Acknowledging that drawing parallels between abortion and PAS may not be accurate, what I have presented about the medical profession’s influence on family decisions to abort after a prenatal diagnosis of Down syndrome may loosely correlate to decisions about PAS, so I ask again: Where can we draw the line between compulsion and coercion?
It is alarming that during the general election in 2024, West Virginia had a referendum on its ballot to prohibit PAS by amending its state constitution. The measure only passed by 0.88 percent: The state was almost equally divided between those who would allow PAS and those who wanted to retain a ban. The New York MAID bill passed its state assembly with a fourteen vote margin and its senate by eight votes.
PAS has become socially acceptable—even desirable—in the US. The Death Train is long out of the station in the US and making its grand tour into each of our states with its foul, black smoke belching out from its stack. How do we stop it?

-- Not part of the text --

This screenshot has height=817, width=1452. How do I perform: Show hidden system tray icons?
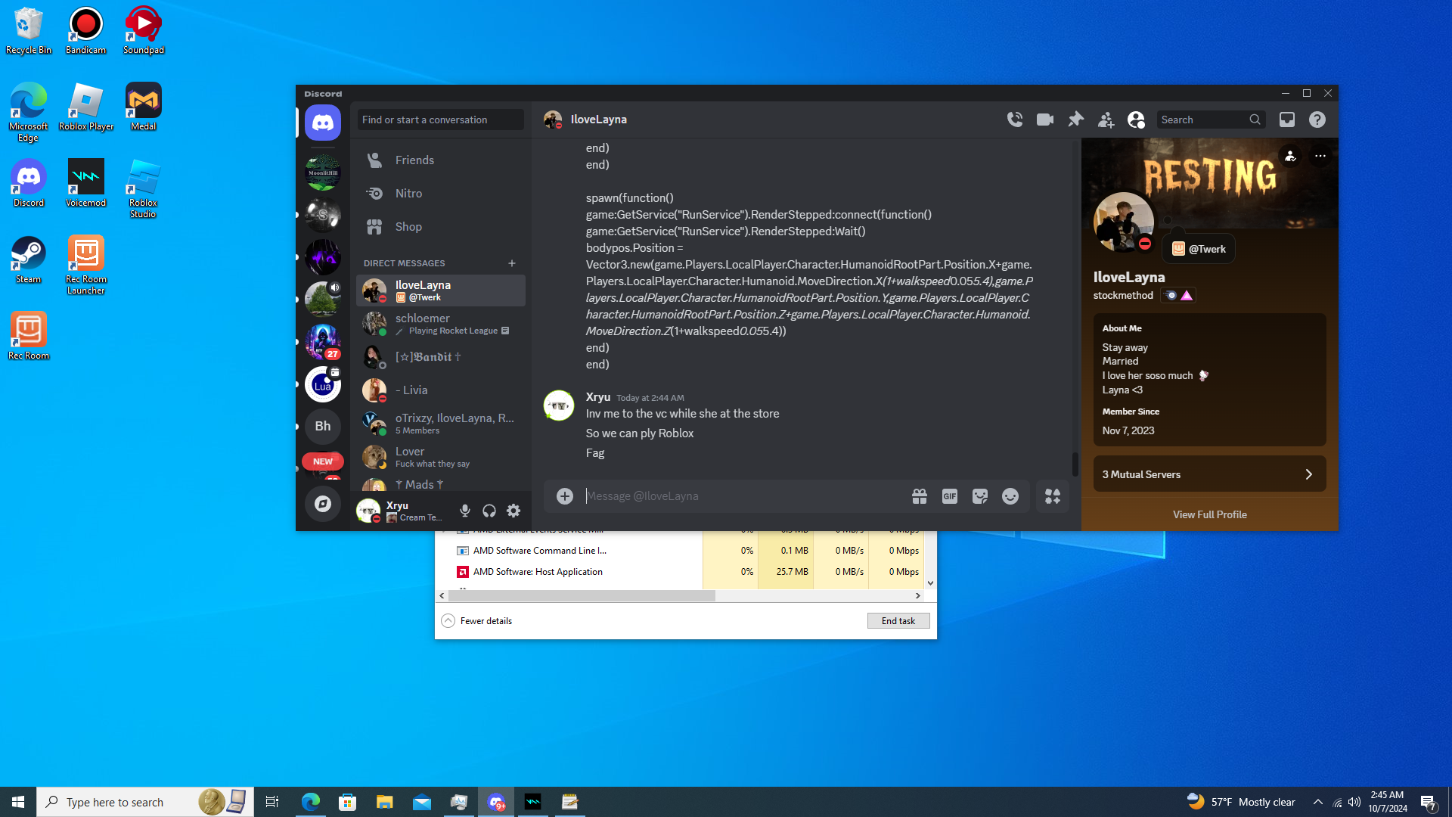[x=1317, y=802]
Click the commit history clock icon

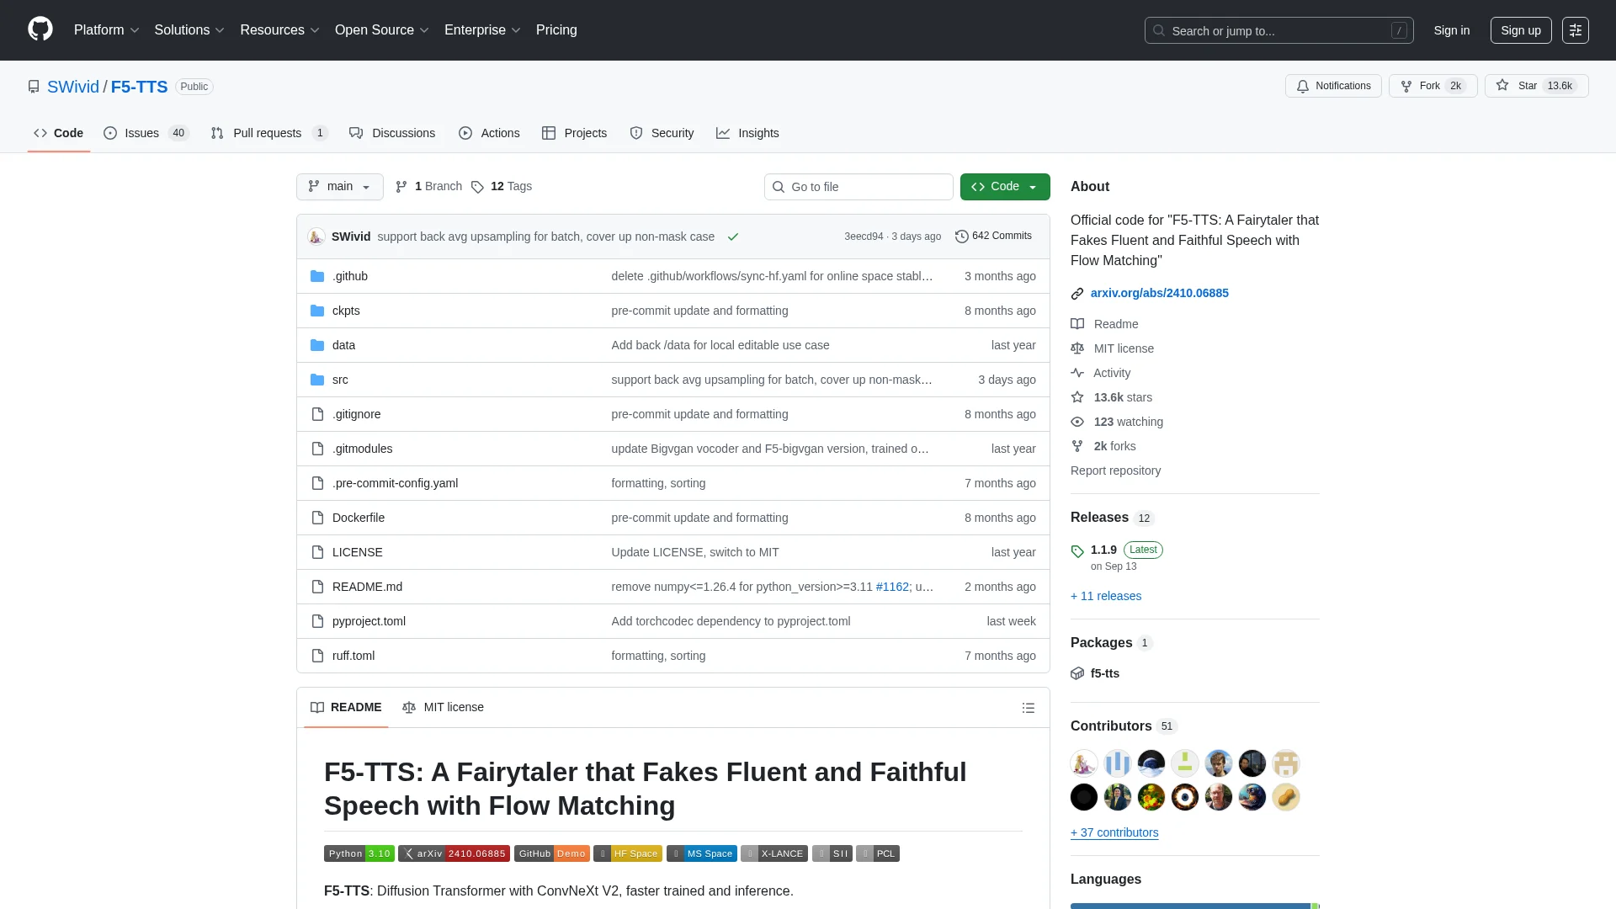tap(961, 237)
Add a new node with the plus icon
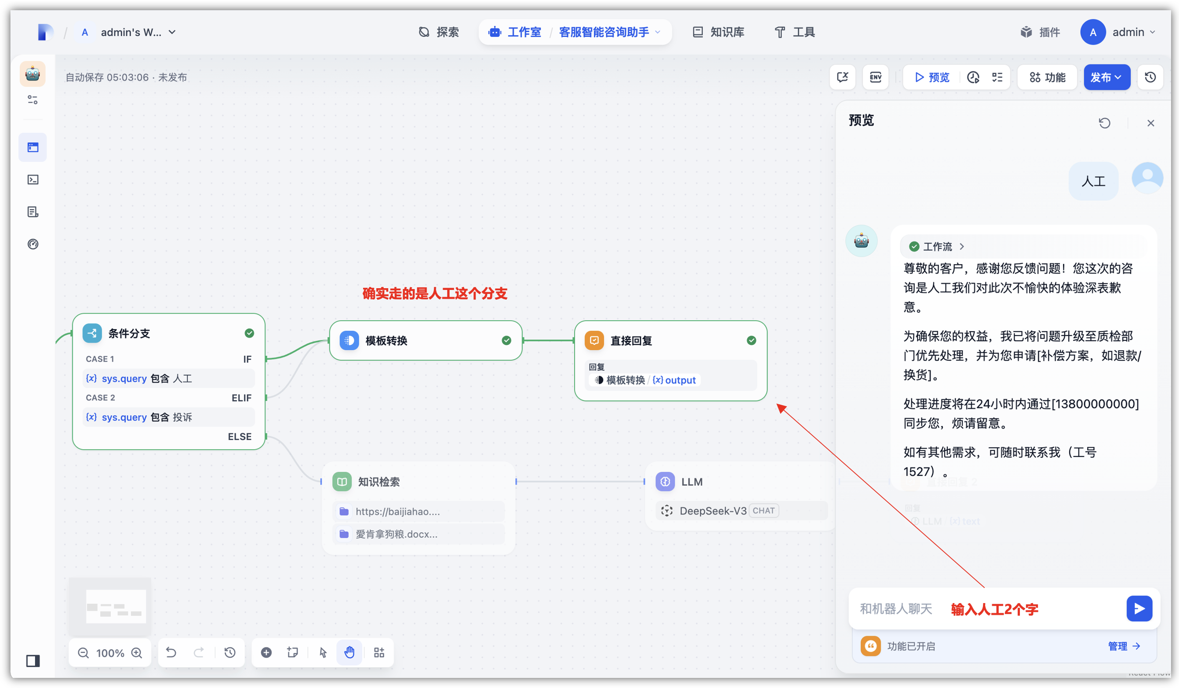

Death is winning by shifting cultural mores and by a medical profession that largely favors it. I will make two broad suggestions that I admit need careful thought and refining.
I attended a conference recently where one of the organizers mentioned Antonio Gramsci’s ideas of cultural revolution—what later came to be called the “long march through the institutions.” It is undeniable that postmodern (and often Marxist) zealots have seized much of K–12 and higher education, media, entertainment, religion, and other institutions that form culture and have changed them from their once loosely Christian roots to something hostile to life and Christian belief. This person said we need to do the same thing in reverse to reclaim those institutions—one of which, in the context of this article, is medical schools. Happily, Benedictine College in Atchison, Kansas, has announced its intent to establish a faithfully Catholic medical school that would “enshrine Catholic moral teaching on the infinite dignity of the human person as created by God.” Pray for its success.
My second suggestion is one I have written on before. For far too long, the pro-life movement has been focused on defeating Roe v. Wade. That was accomplished by the Dobbs decision in 2022, but life continues to lose now at the state level. Many have identified the threat of PAS as the new target of pro-life initiatives. I don’t disagree that we need to work to defeat the march of death by PAS across our country, but currently we’re losing that battle too. The suggestion I discussed in that article is to broaden the pro-life lens to include the entire span of life by accepting our Catholic social teaching (CST) in stressing the importance of promoting integral human development: the protection and support of life throughout the life span. Focusing on the beginning and end isn’t sufficient for a culture that has lost its basic understanding of human dignity and the immeasurable value of all human life.
My ongoing hope for our wonderful Pope Leo XIV is that his name represents an ascendency of CST. Beginning with Leo XIII, we have a rich legacy waiting to be mined and put into action.
Of course, there is no substitute for prayer and fasting. Regardless of our position in life, each of us can take up that discipline as a strong weapon to defeat the enemies of life. The line between compulsion and coercion is the strength of a culture that values and promotes life. We have to change the culture of death closing in on us just like the first disciples of Jesus did—by the power of their prayers and the witness of their lives.